I would have been of age for a beer, so perhaps I had one with my grilled cheese sandwich. Perhaps two. If college had taught me anything it was how to consume alcohol with alacrity, because you never knew when the dorm monitor might show up at your room. After paying, I left the diner, took a turn into the waiting area of the terminal, saw the restroom arrow, and then, due to the angle of my approach and seeing only EN on the nearest door and believing it to say WOMEN, forgetting entirely that EN was also the end of GENTLEMEN, I strode in as if I owned the place.
I’d entered an alternative universe. I’d not spent much time in men’s restrooms. In fact, I hadn’t spent any time in men’s restrooms, so I was at first mesmerized by the line of white porcelain pods hanging on the wall. Odd sinks, I thought, then a horrific dawning: Oh, God, I’m in the men’s restroom! Luckily I had it to myself, and for the briefest of moments, considered getting into one of the stalls to do my business, but I was too mortified to relieve myself, sure that people in the bus terminal had witnessed my egregious error and were laughing, telling others what I’d done, and were now jockeying for the best spot to watch me slink out. That moment felt like a microcosm of my naive, sick-of-college life at the time: Misplaced, unsettled, unprepared, apprehensive, fooled.
I turned and headed for the door. Got there. Stopped. Stood with my hand on the knob and did nothing. Maybe I needed a run at it, needed to build up some steam. I went back to the middle of the room and headed out, but again, froze at the door.

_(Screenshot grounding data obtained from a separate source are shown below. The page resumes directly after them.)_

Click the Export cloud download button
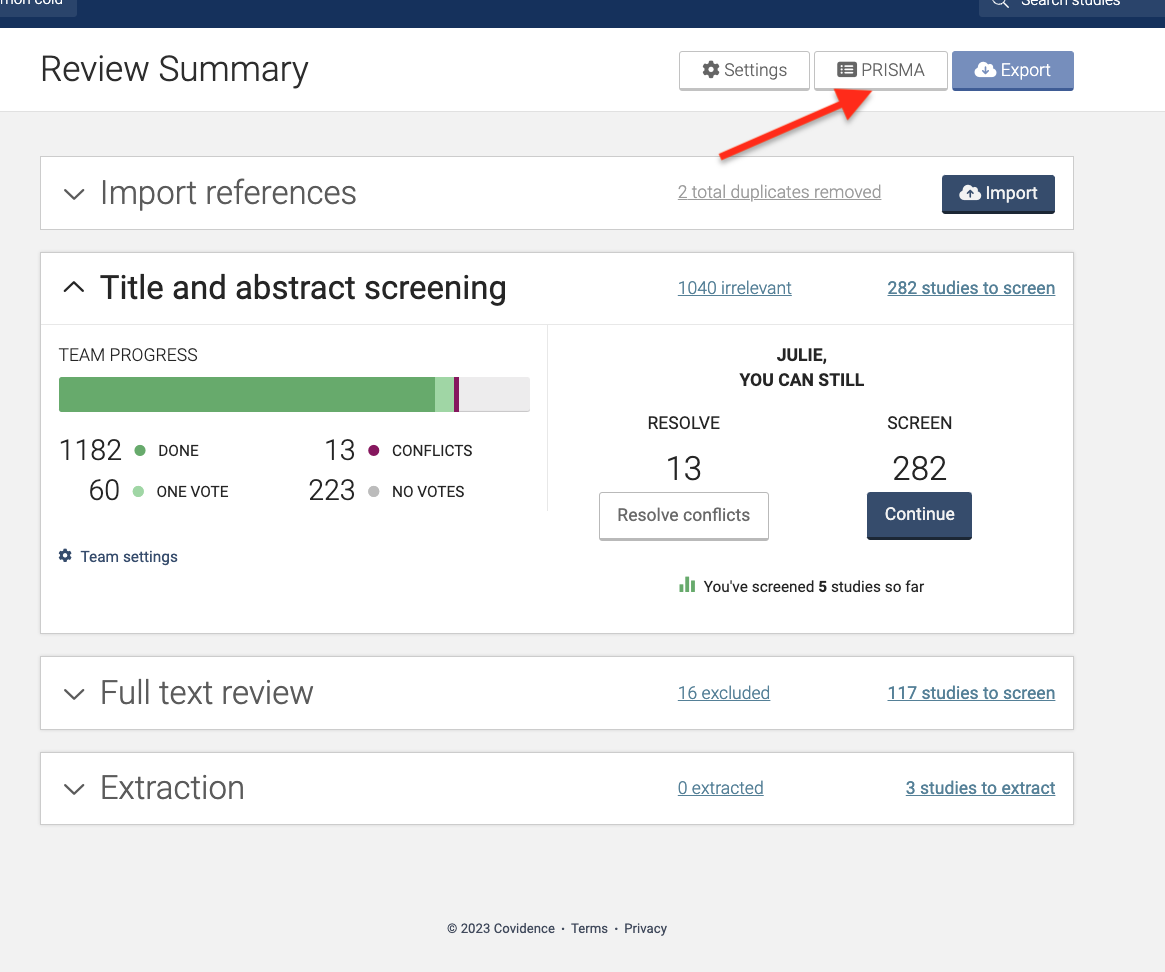1165x972 pixels. [x=1012, y=70]

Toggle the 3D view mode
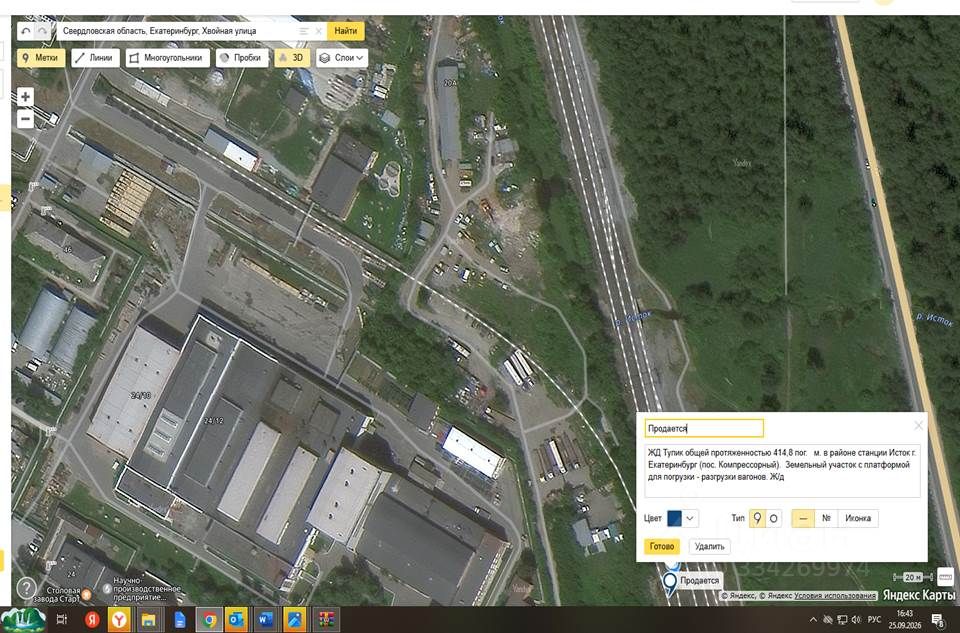pos(292,58)
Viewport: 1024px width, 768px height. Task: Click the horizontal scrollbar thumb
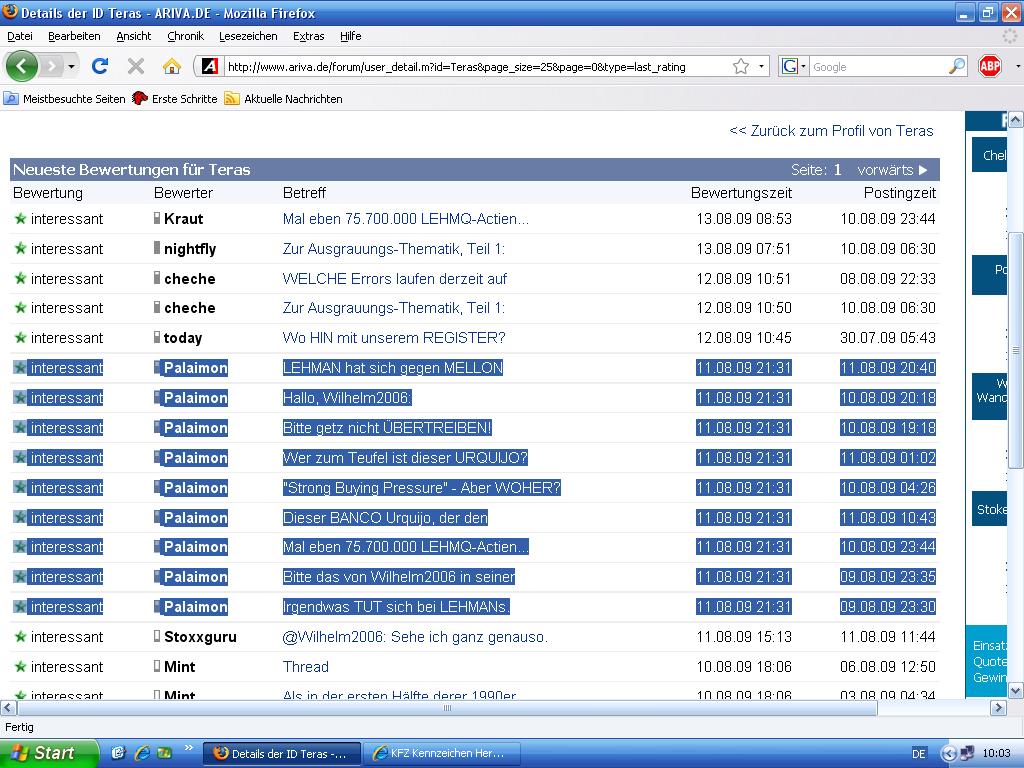[447, 707]
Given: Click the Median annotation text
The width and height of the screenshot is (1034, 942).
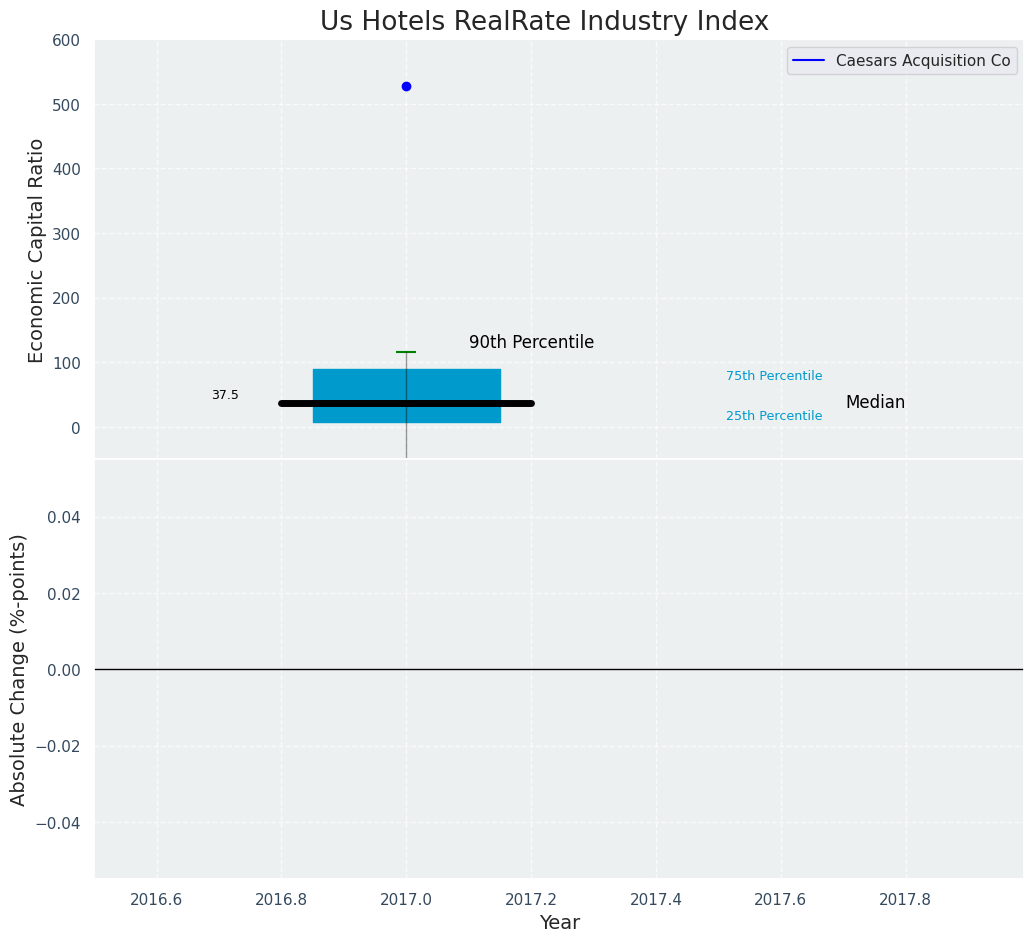Looking at the screenshot, I should (875, 402).
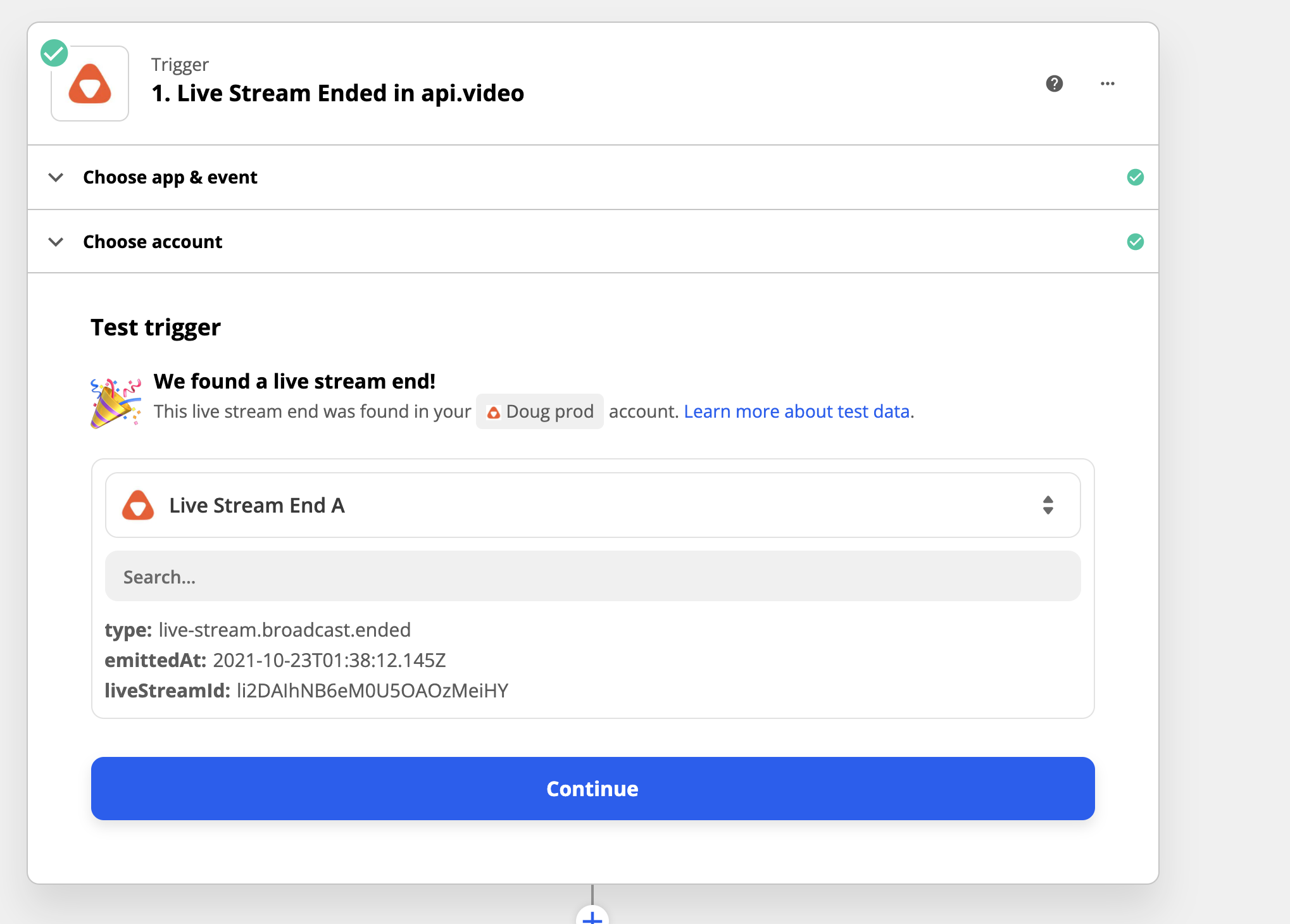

I put my ear to it. Could I hear people pulling up chairs to witness my embarrassment more comfortably? On the next try, I went all the way to the back wall, so I was nearly running when I hit to the door. This time I kept going, reentering the main terminal in a rush, then slowing and attempting to look as if I intended to blow through the door like an actor arriving late for a cue.
But no one noticed. No one cared. No one even looked up. They were busy doing other things.
It was good lesson for a nascent adult to embrace, and something worth remembering now if you’re facing change or challenge: When you think the whole world is watching you struggle, when you believe they’re laughing and waiting for your next move or care about your personal journey on a microcosmic level, just remember that they’re busy with their own lives, and much like the men’s restroom in the Toledo bus terminal, are otherwise occupied.